Work request: Please retype exactly the lines from the one containing "You are a computer-use" through the end of the records, leaving out the pictures.

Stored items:
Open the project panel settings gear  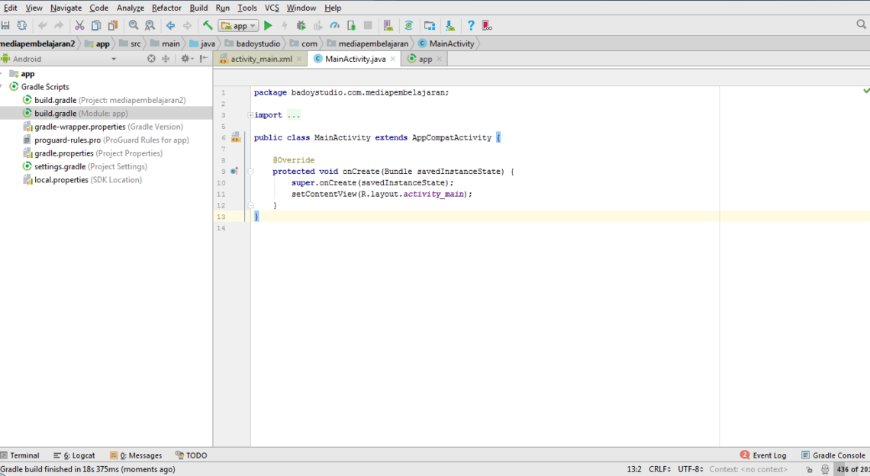click(x=185, y=59)
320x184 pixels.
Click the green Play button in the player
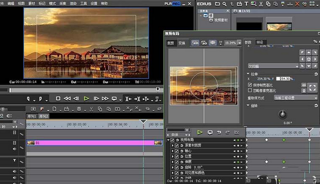(x=86, y=99)
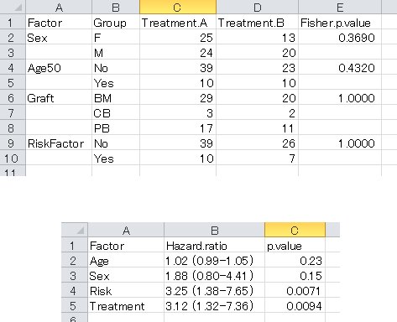The image size is (397, 322).
Task: Select column B header in bottom table
Action: (x=214, y=230)
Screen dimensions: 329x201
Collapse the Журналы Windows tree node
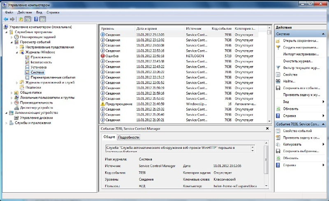point(17,52)
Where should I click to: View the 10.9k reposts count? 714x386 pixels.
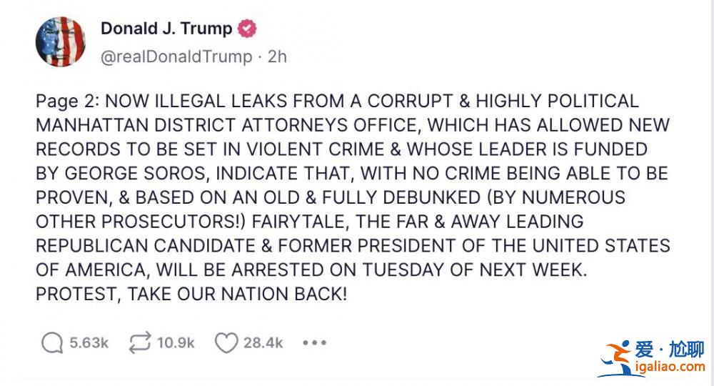click(x=176, y=342)
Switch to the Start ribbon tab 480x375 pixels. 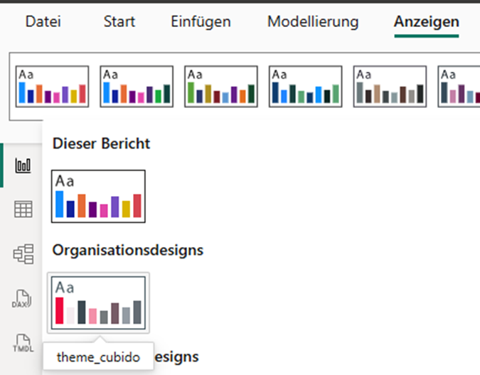[x=119, y=22]
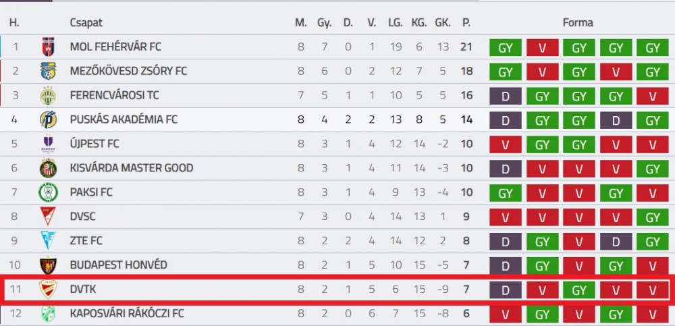The image size is (675, 326).
Task: Click the Ferencvárosi TC green crest
Action: pyautogui.click(x=48, y=95)
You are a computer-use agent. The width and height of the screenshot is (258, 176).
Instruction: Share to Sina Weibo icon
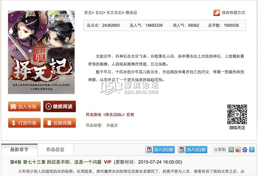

Exercise answer:
You are a computer-use agent. The width and height of the screenshot is (258, 176).
Instruction: Share to Sina Weibo icon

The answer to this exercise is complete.